Les travaux de Gheorghiu et Moatty vont également dans ce sens et parle de coopération spontanée. Cette dernière se base sur la coopération souhaitée due par le partage de valeurs éthiques. Dans ce cadre les relations de coopération en entreprise s’appuient sur des dispositions durables. Il parle de coopération instituée lorsque cette dernière est accompagnée d’une forme de cadre normatif. Les auteurs mettront en avant que dans la majorité des cas la coopération spontanée est très présente dans les petites entreprises tandis que la coopération instituée se retrouvera dans les entreprises de grande taille.

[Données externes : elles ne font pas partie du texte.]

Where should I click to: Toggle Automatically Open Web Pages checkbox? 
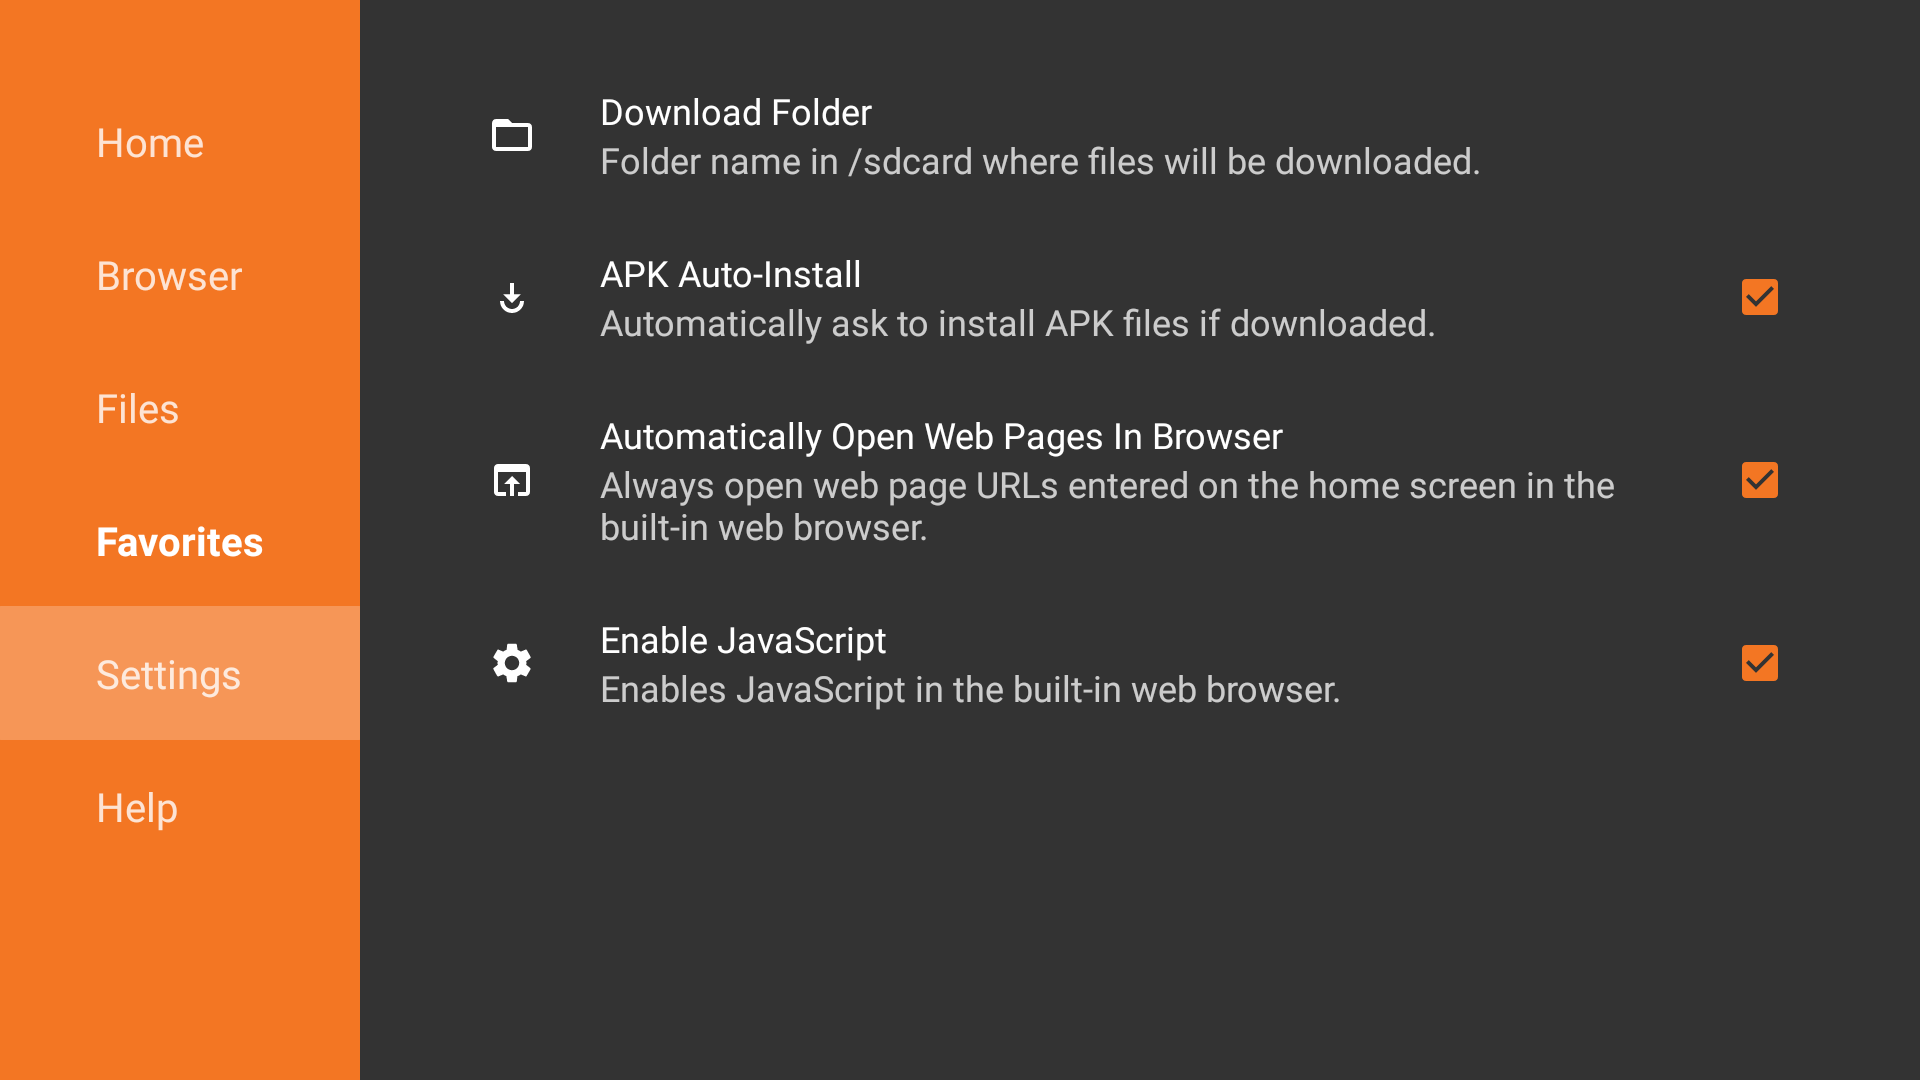point(1759,480)
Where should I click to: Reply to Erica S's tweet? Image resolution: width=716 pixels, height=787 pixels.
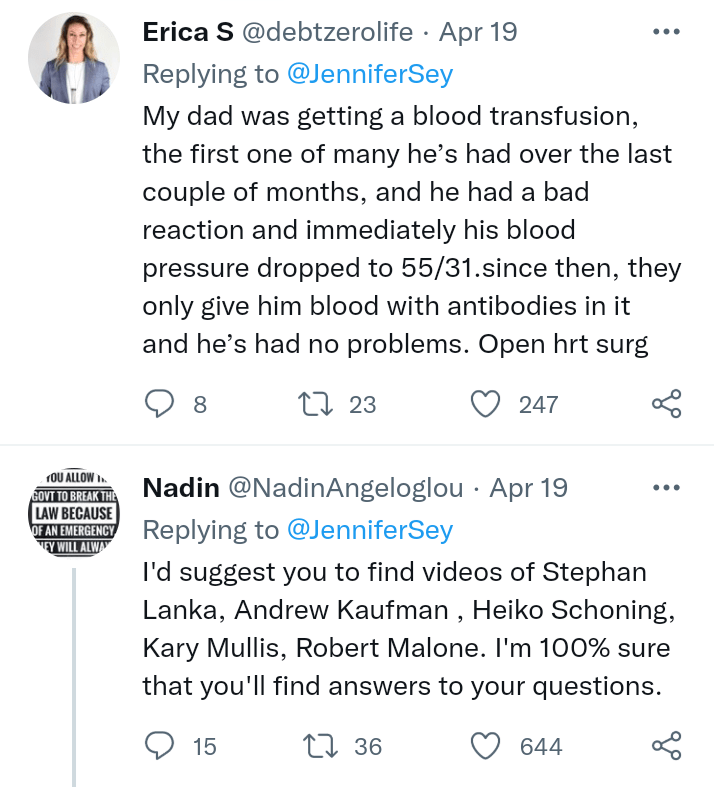(161, 404)
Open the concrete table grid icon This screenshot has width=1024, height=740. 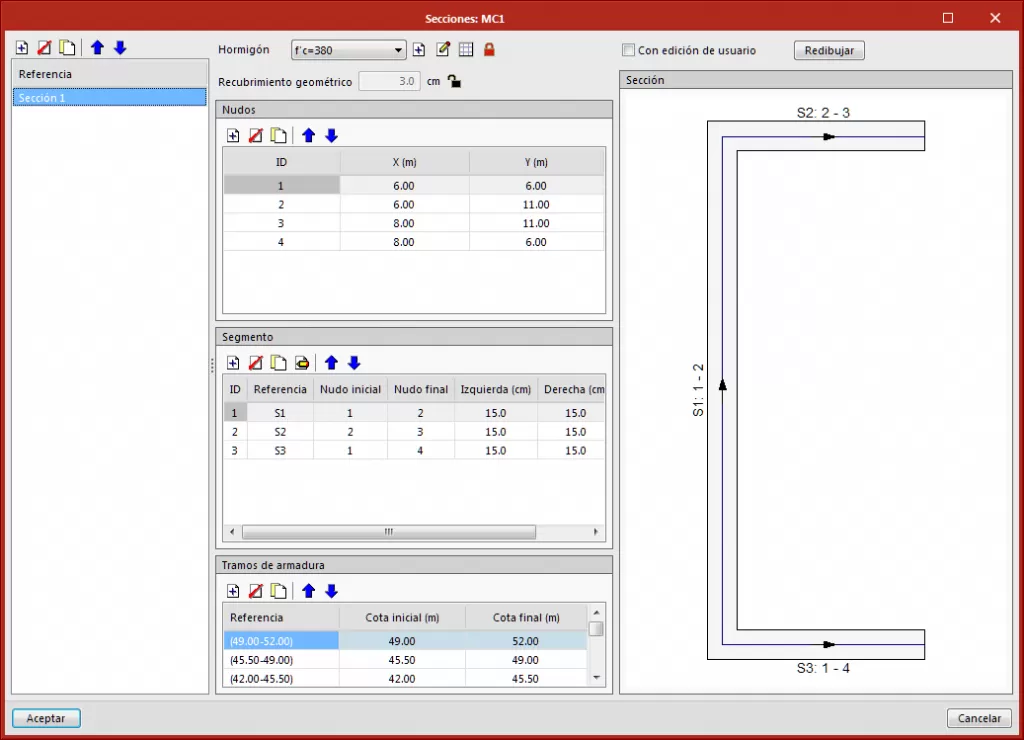point(466,50)
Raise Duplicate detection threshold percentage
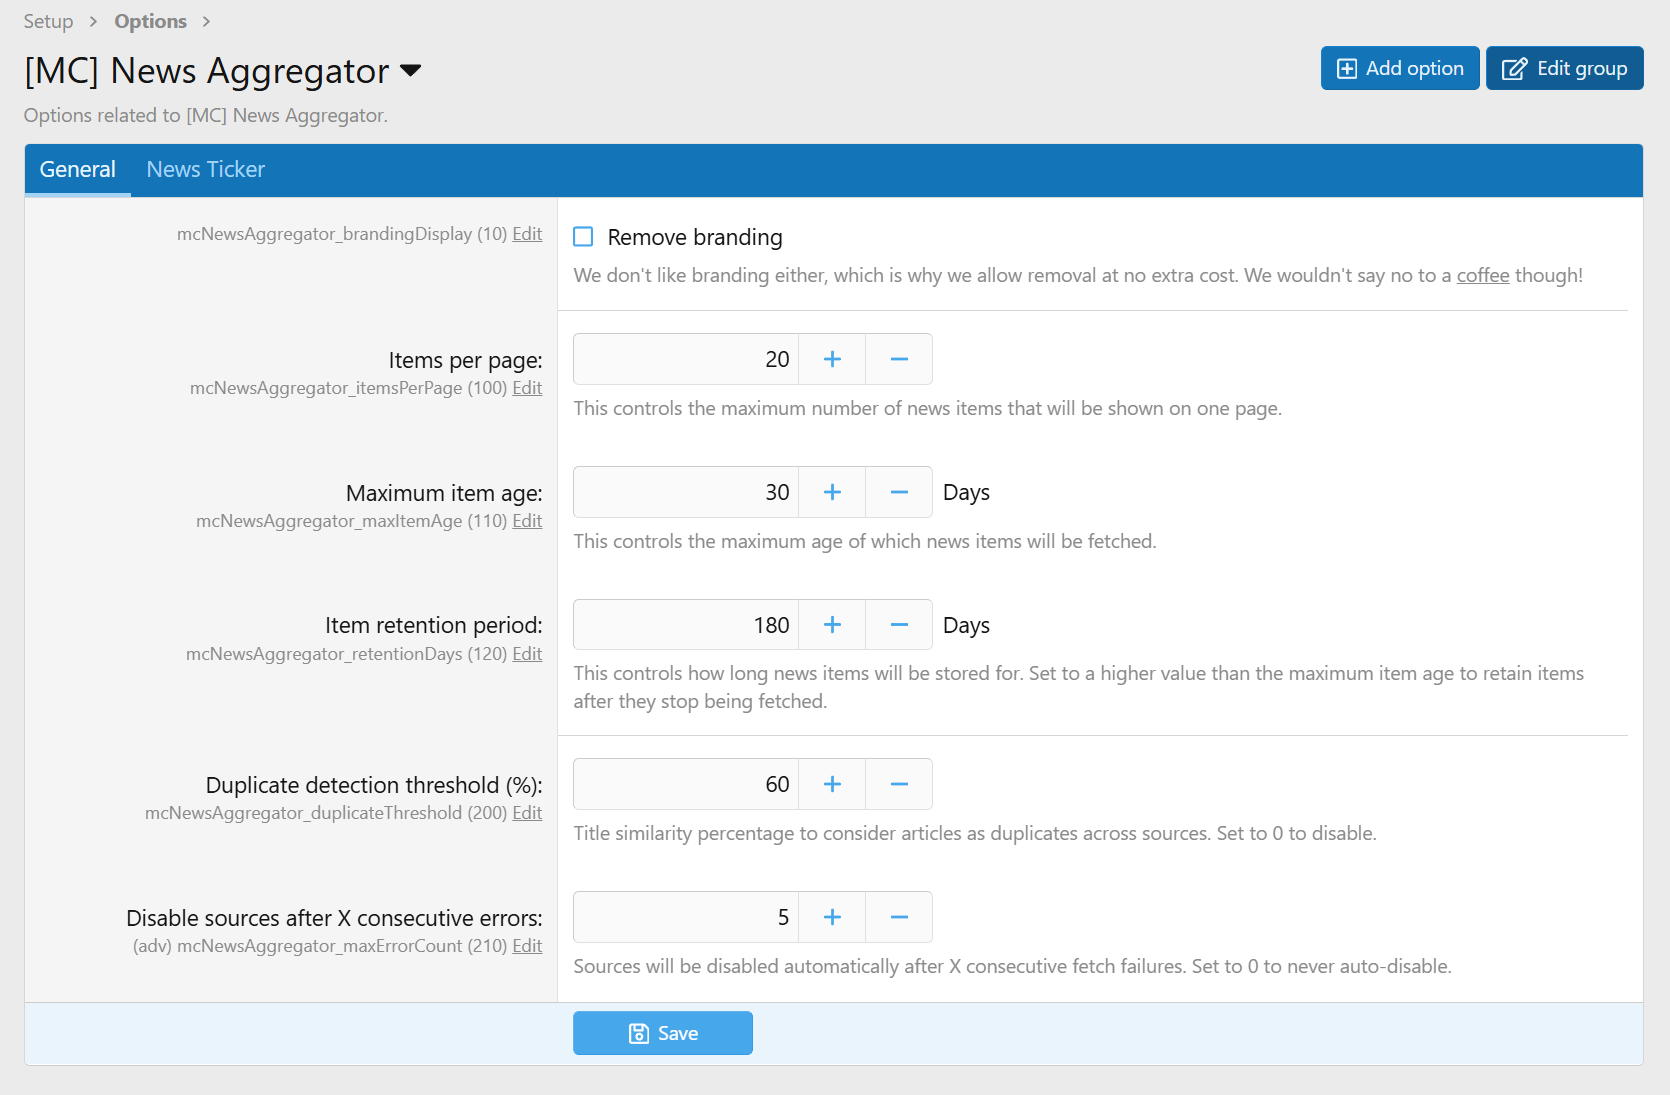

Au final la coopération pourrait suivre le même chemin que beaucoup d’autres concepts managériaux à savoir qu’il n’existe pas de “one best way”. En effet, des entreprises peu coopératives obtiendront les objectifs souhaités sans forcément faire baisser la qualité de vie au travail quand d’autres auront besoin de coopération. Cette coopération gagne également à être efficace si elle n’est pas obligatoire, néanmoins y apposer un cadre normatif autour de relation coopérative n’est pas forcément illégitime dans le sens où cette dernière ne doit pas détourner l’organisation de ses objectifs de performances.